:: Task objective ::
Under this line is some data; print exactly the lines from the one containing "Task: Click the PREVIEW label under the title" through its last line, without pictures.

:: Available records ::
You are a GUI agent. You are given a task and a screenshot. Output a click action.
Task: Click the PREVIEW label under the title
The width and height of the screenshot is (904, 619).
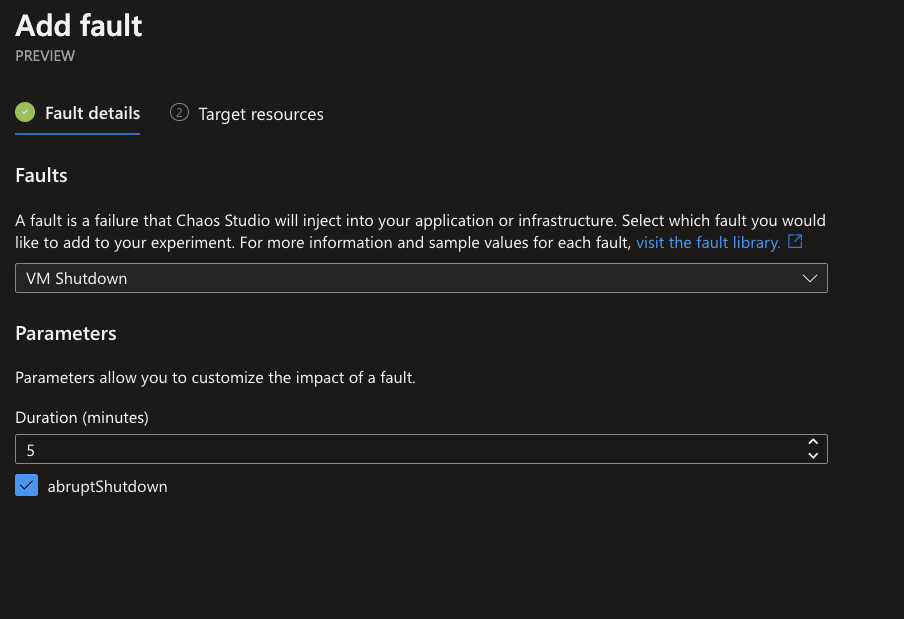(x=45, y=56)
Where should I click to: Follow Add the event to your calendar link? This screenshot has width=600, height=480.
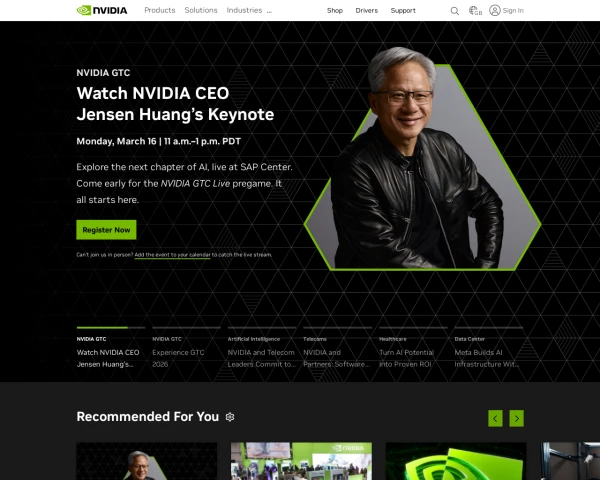tap(172, 255)
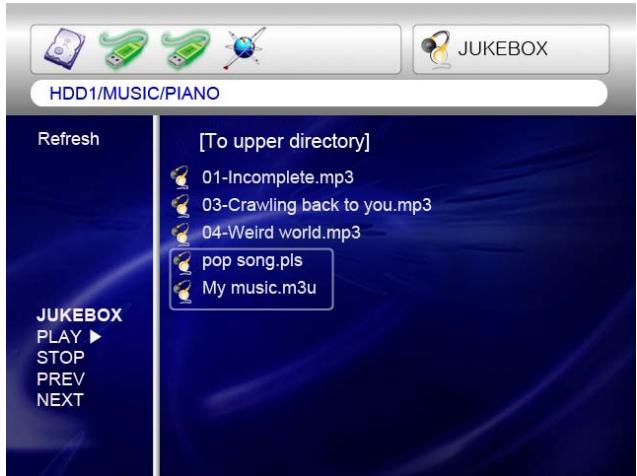
Task: Click the music icon beside 04-Weird world.mp3
Action: pos(182,233)
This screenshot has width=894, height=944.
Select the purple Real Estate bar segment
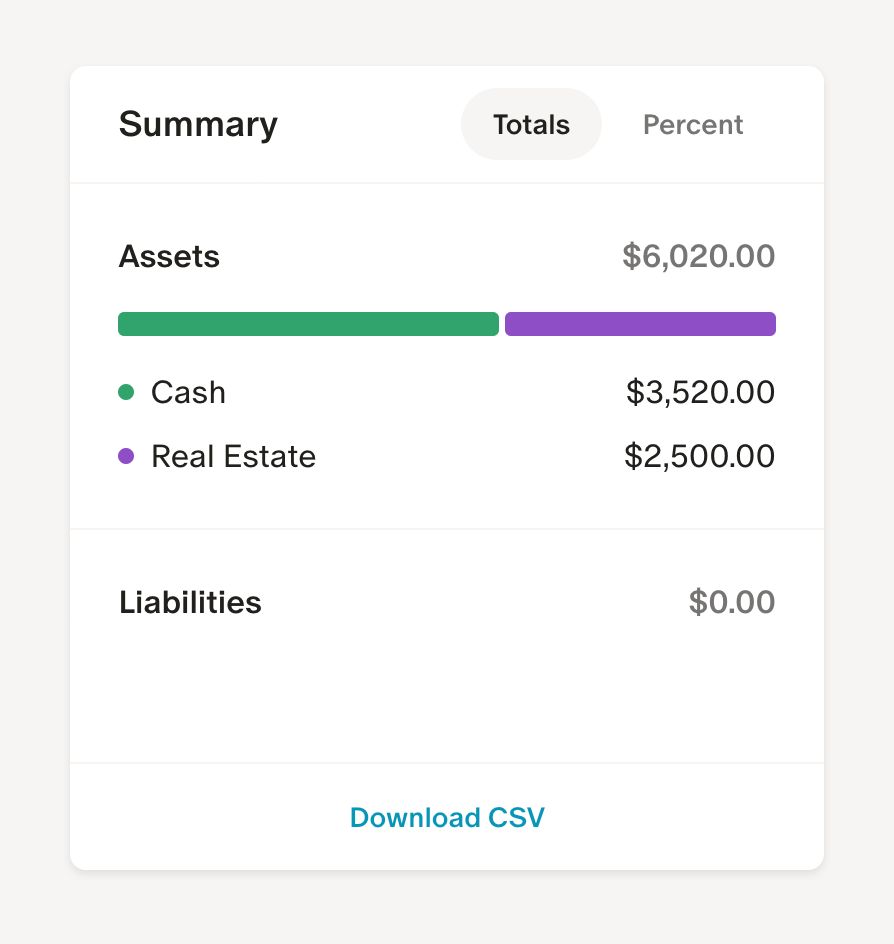pyautogui.click(x=640, y=323)
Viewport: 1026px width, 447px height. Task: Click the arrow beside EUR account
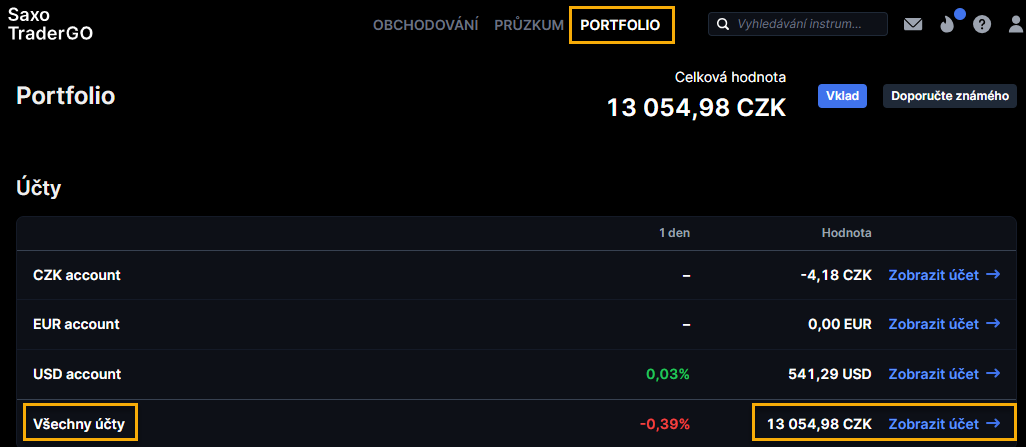(993, 324)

:: Answer box ::
Task: Click the PREVIEW label under the title
The width and height of the screenshot is (904, 619).
(x=45, y=56)
Where should I click to: Follow Add the event to your calendar link? This screenshot has width=600, height=480.
tap(172, 255)
Task: Click the music icon beside 04-Weird world.mp3
Action: pos(182,233)
This screenshot has width=894, height=944.
Select the purple Real Estate bar segment
pyautogui.click(x=640, y=323)
Viewport: 1026px width, 447px height. Task: Click the arrow beside EUR account
(993, 324)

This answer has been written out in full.